Hacks can have “the marks” of a country. Now you need to figure out if those marks are authentic or a smokescreen. All of our sophisticated allies + China and probably even Iran can falsify Russian attribution. Process takes a while to uncover. Be wary of those who jump to conclusions.

See how insane and dangerous this shit is? Remember the names of the people who are saying stuff like this. It’s safe to disregard them as a serious person: “This is virtually a declaration of war by Russia on the United States and we should take that seriously,” Sen. Dick Durbin said days ago.

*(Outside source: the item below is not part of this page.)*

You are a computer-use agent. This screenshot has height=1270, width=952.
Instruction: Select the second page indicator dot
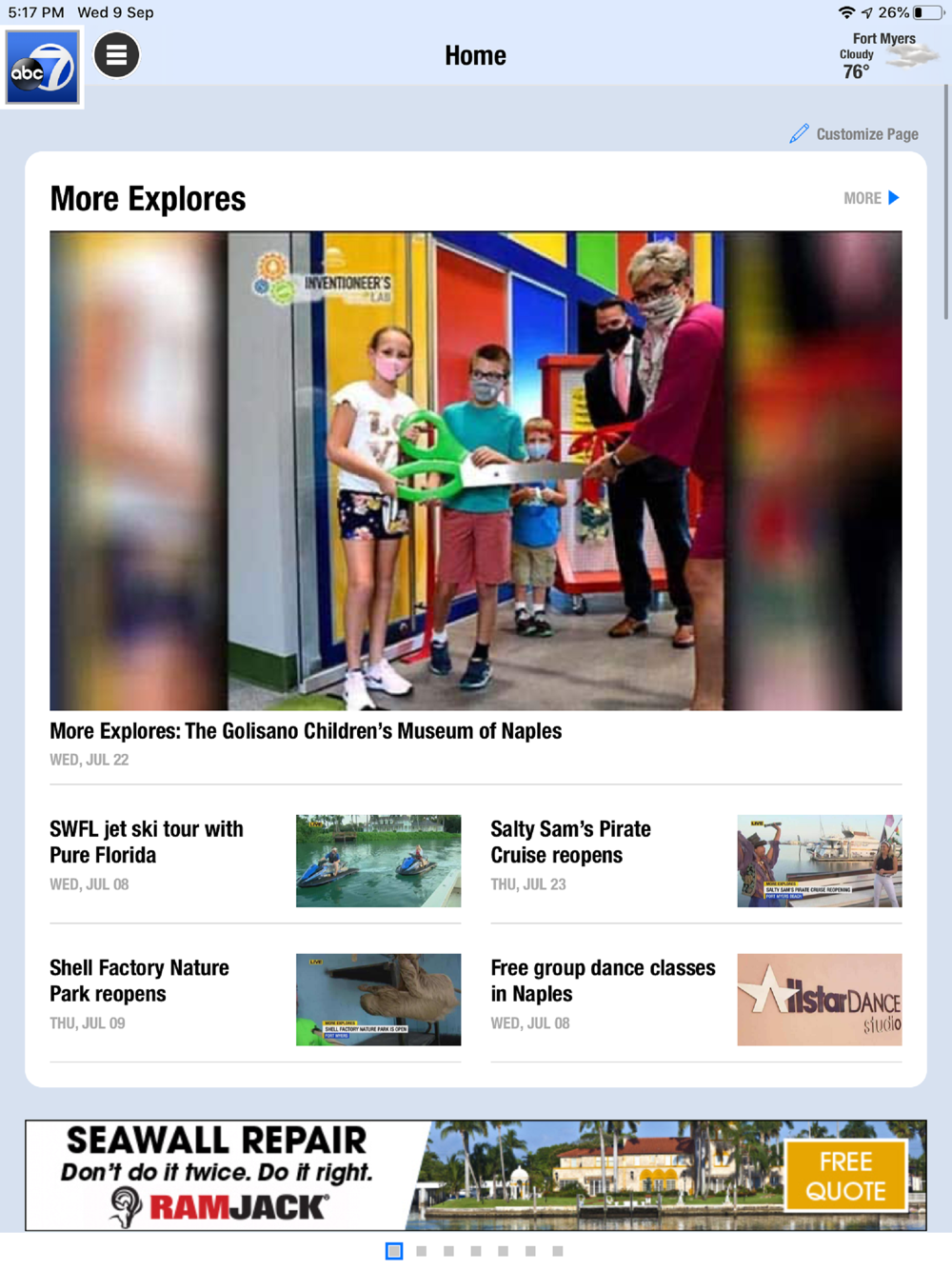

When we talk about politcs and hacking, recall that we still have no evidence Russia hacked the DNC. And we know DNC+Podesta lost info due to a very simplistic phishing attack. However, the court of public opinion has ruled otherwise. Perhaps that’s the goal this time around, too.

Also, I’m not terribly convinced that SolarWinds hack was as big an op as hyped. Cracking servers required finding out their password was “solarwinds123.” Not joking. Similar to Podesta “hack” (his password was the word password), this stuff doesn’t need big resources to pull off.

In the cybersecurity world, having such shit infosec measures means your toast. What they did is the equivalent of living on a busy street with your door unlocked and a million dollars of visible cash in the window. Was the intrusion wrong? Sure. At the same time, it was inevitable.

Whatever actor/s is responsible for the hack did not commit some kind of act of war. They took advantage of an easy score. SolarWinds network has apparently been easily accessible for YEARS. These media narratives are bogus on multiple fronts, from attribution to perspective.